Boston: Where things stand

No motive is known as interrogation and criminal charges await Dzhokhar Tsarnaev

Published April 21, 2013 3:29PM (EDT)

Dzhokar Tsarnaev                                  (FBI)
Dzhokar Tsarnaev (FBI)

Two days after a manhunt froze Boston, Dzhokhar Tsarnaev, 19, is in Beth Israel Deaconess Medical Center in “serious but stable” condition awaiting interrogation by an elite counter-terrorism team and criminal charges. His older brother, Tamerlan Tsarnaev, 26, who had spoken to the FBI in 2011 was killed in a firefight after a police chase Friday night.

The brothers are ethnic Chechens who immigrated to America with their family and lived in the Boston area. Dzhokhar became an American citizen on September 11, 2012. Tamerlan’s efforts to become a citizen had not yet been successful. In 2012 he spent an extended period in Chechnya and Dagestan in Russia’s northern Caucus region, according to the New York Times.

The Boston Globe reported on how Tamerlan came to the FBI’s attention:

Russian authorities warned the FBI in early 2011 that suspected bomber Tamerlan Tsarnaev may have been a follower of “radical Islam,” a revelation that raised new questions in Congress on Saturday about whether the Boston Marathon attacks that killed three and wounded more than 170 could have been prevented.

A senior congressional aide privy to the Boston Marathon terror investigation confirmed Saturday that the FBI received the warning after Tsarnaev’s apparently suspicious activities caught the attention of Russian authorities keeping close surveillance on militant Islamist groups in the Caucasus region of the former Soviet Union.

The FBI acknowledged Friday that it had investigated Tsarnaev in 2011, even interviewing him and his family, but “did not find any terrorism activity,” either domestic or foreign.

“The FBI had this guy on the radar and somehow he fell off,” said the congressional aide, who said oversight committees on Capitol Hill are seeking answers from counterterrorism officials. “We heard for several days leading up to this there was no intelligence. Now we know there could have been intelligence.”
…The bureau declined to answer questions Saturday about whether it revisited its 2011 investigation of Tamerlan Tsarnaev after the Marathon attack, or why the bureau was unable to identify the suspects in race day security footage two years after interviewing him and his family.

The legal questions surrounding Dzhokhar include the charges he will face. NBC has reported that federal prosecutors are preparing charges against him which they hope to file today. This is significant because federal cases can carry the death penalty while state charges in Massachusetts cannot.

NBC:

A senior law enforcement official confirmed Sunday that Dzhokhar Tsarnaev is suffering from a wound to his throat that has left him unable to talk.
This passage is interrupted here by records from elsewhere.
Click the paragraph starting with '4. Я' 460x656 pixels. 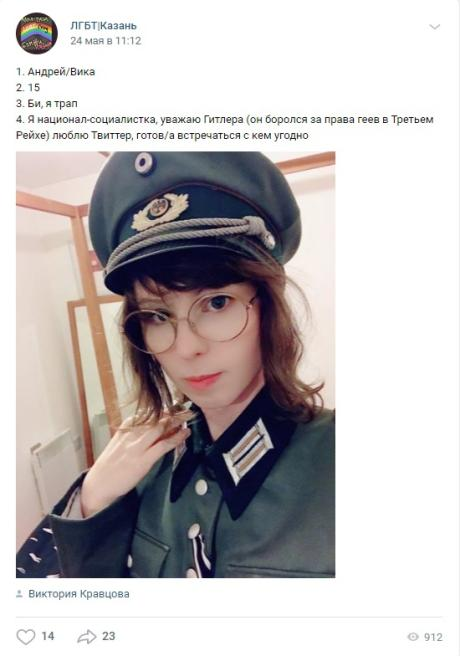(x=225, y=127)
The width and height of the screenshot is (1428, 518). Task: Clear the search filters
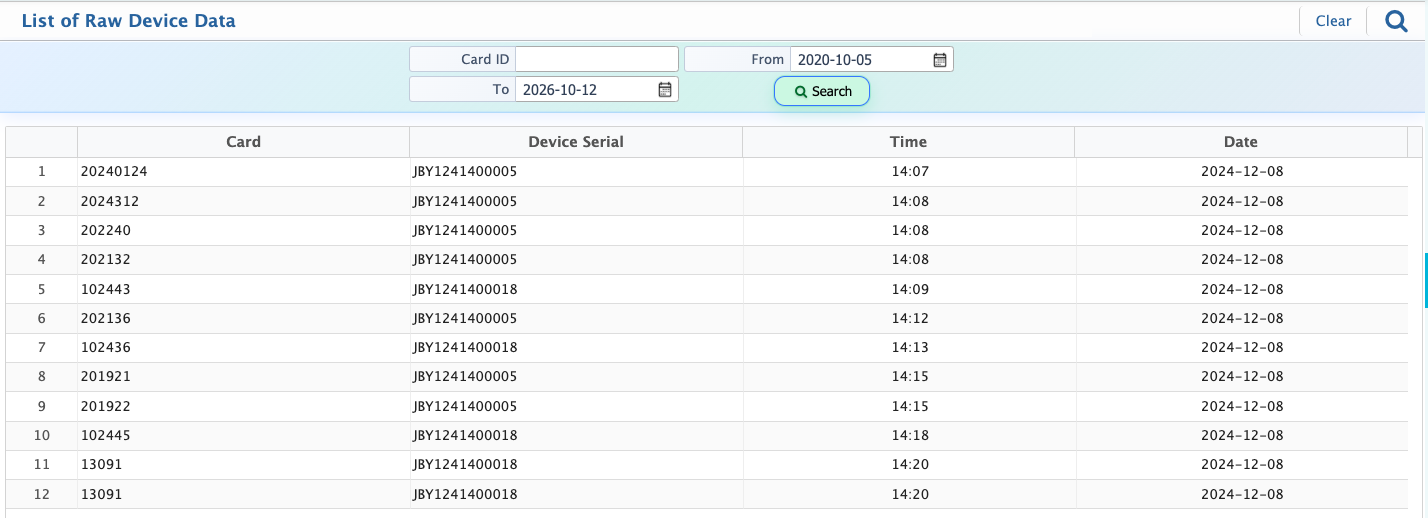(x=1333, y=21)
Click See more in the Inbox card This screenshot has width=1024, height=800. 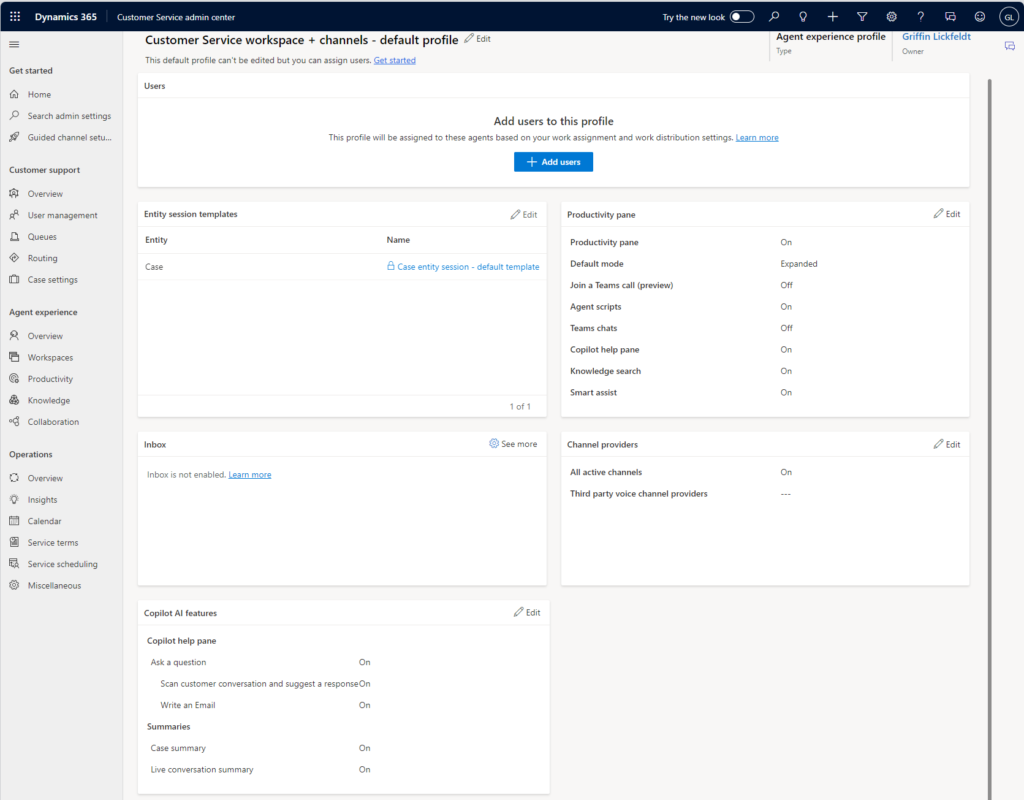(x=513, y=444)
This has delayed efforts by the special high value detainee interrogation team to talk to him without advising him of his Miranda rights, the source said. Gov. Deval Patrick told reporters Saturday that Tsarnaev was "unable to communicate."

In a separate article about the initial legal issues, the New York Times says that Attorney General Eric Holder will have to make the decision to pursue the death penalty. “Most experts expected the case to be handled by the federal authorities, who were preparing a criminal complaint, including the use of weapons of mass destruction, which can carry the death penalty because deaths resulted from the blasts.”

The other primary legal focus has been on the decision not to read the suspect his Miranda rights. According to the Times:

The administration has said it planned to begin questioning the younger Mr. Tsarnaev for a period without delivering the Miranda warning that he had a right to remain silent and to have a lawyer present.

Normally such a warning is necessary if prosecutors want to introduce statements made by a suspect in custody as evidence in court, but the administration said it was invoking an exception for questions about immediate threats to public safety. The Justice Department has pressed the view that in terrorism cases the length of time and type of questioning that fall under that exception is broader than what would be permissible in ordinary criminal cases, a view upheld by a federal judge in the case of the man convicted of trying to bomb a Detroit-bound airliner in 2009.

Civil libertarians have objected to the more aggressive interpretation of the exception to the Miranda rule, which protects the Constitutional right against involuntary self-incrimination.

Meanwhile, Boston began to resume normal activity, The Globe reports:

Members of law enforcement who pursued the alleged bombers were honored on the Fenway infield before the game. Fans cheered Boston Police Commissioner Edward Davis as if he had just shut out the Yankees.

Red Sox designated hitter David Ortiz, in the lineup for the first time this season after an injury, took the microphone and shouted: “This is our [expletive] city, and nobody is going to dictate our freedom. Stay strong.”